_Brief_:
Print exactly, and only, the lines from the one containing "Screen dimensions: 241x321" through the last line of the records below, both included; leave out the pictures.

_Data shown_:
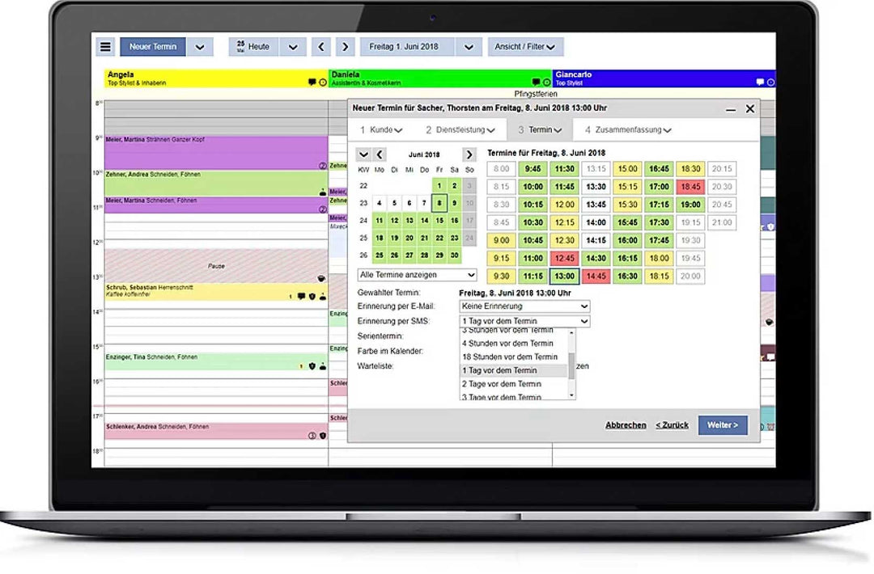Expand the arrow next to Neuer Termin
874x574 pixels.
click(200, 47)
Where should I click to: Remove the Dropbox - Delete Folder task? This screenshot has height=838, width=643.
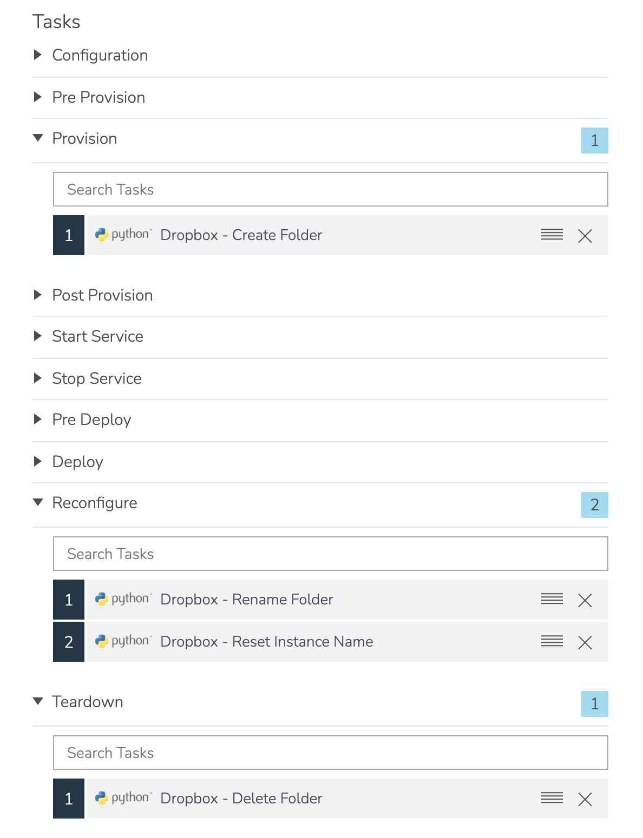point(585,799)
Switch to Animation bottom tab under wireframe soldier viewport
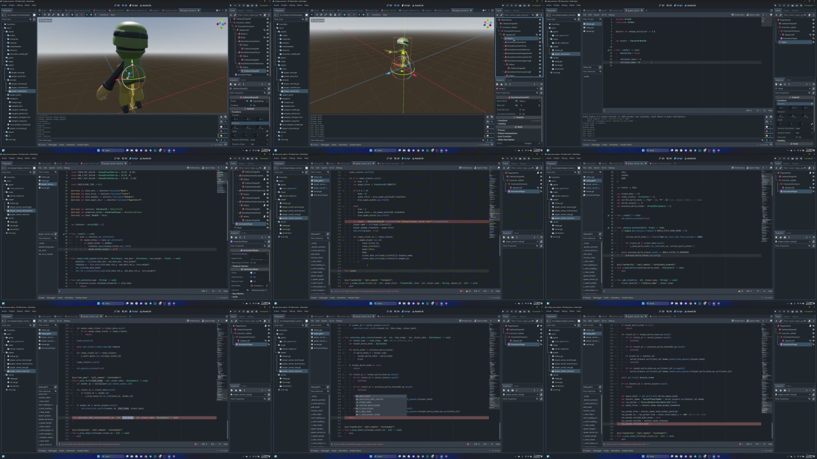817x459 pixels. [x=343, y=145]
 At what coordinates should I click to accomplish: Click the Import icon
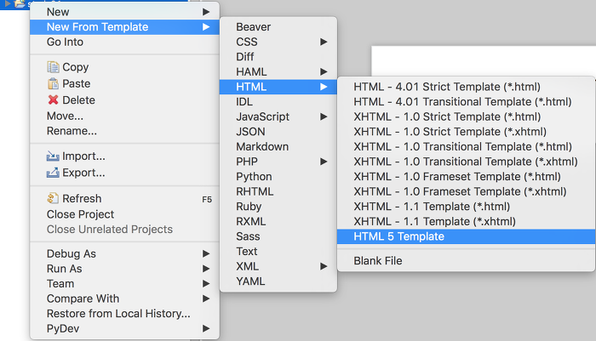[53, 156]
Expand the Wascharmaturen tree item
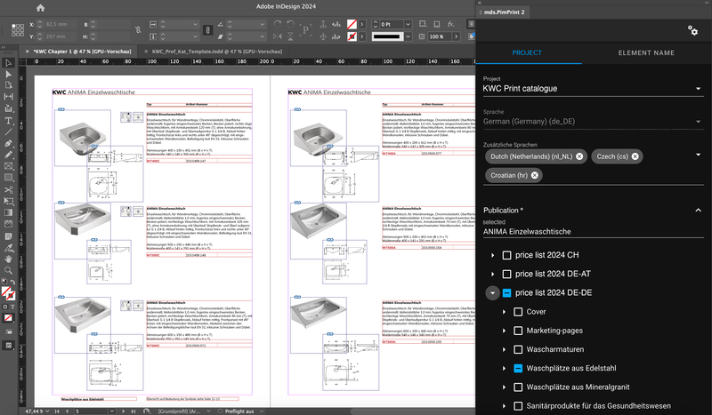Image resolution: width=712 pixels, height=415 pixels. 505,349
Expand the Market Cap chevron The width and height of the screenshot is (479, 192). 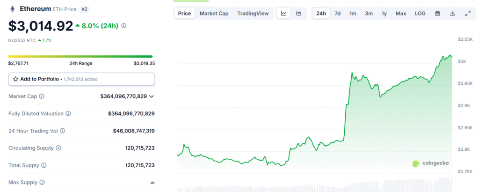[152, 96]
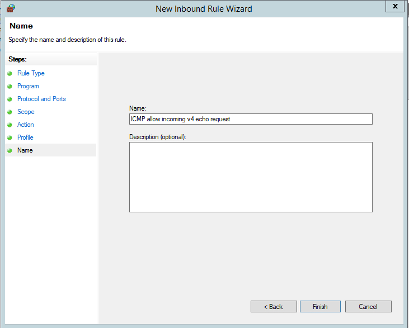Click the green bullet beside Program
Screen dimensions: 409x328
coord(10,86)
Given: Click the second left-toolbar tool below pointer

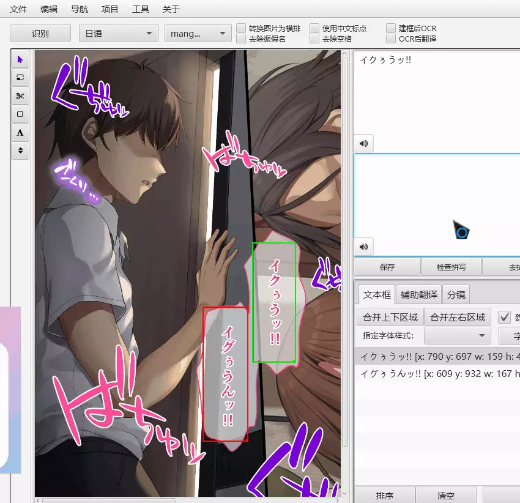Looking at the screenshot, I should point(20,78).
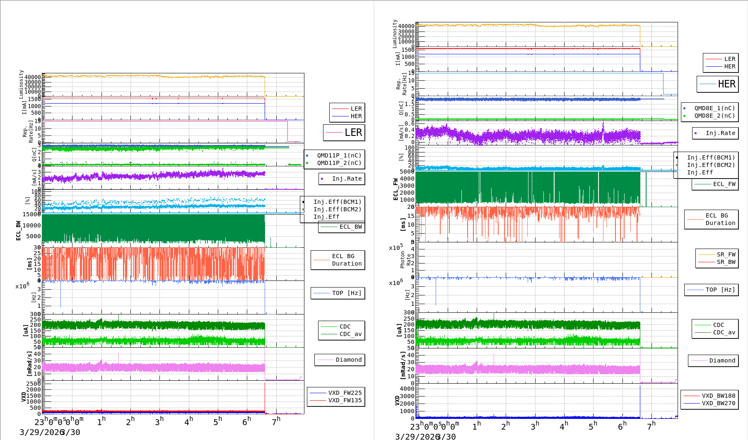
Task: Click the SR_BW legend entry
Action: coord(726,262)
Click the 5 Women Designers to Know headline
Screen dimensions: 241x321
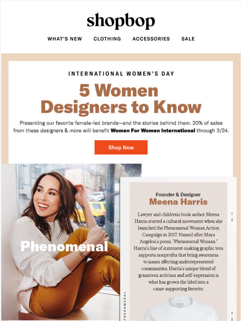click(x=121, y=99)
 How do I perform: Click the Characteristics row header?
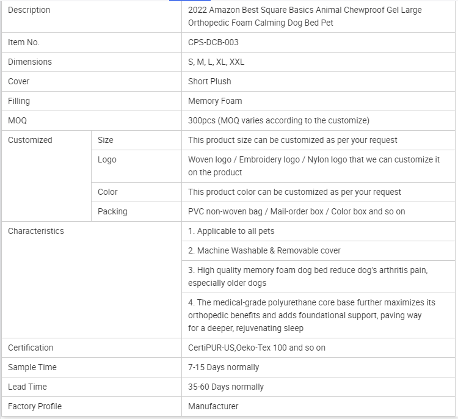(36, 231)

_Written response_:
Screen dimensions: 241x321
click(x=121, y=99)
 How do I perform: Click the Characteristics row header?
(36, 231)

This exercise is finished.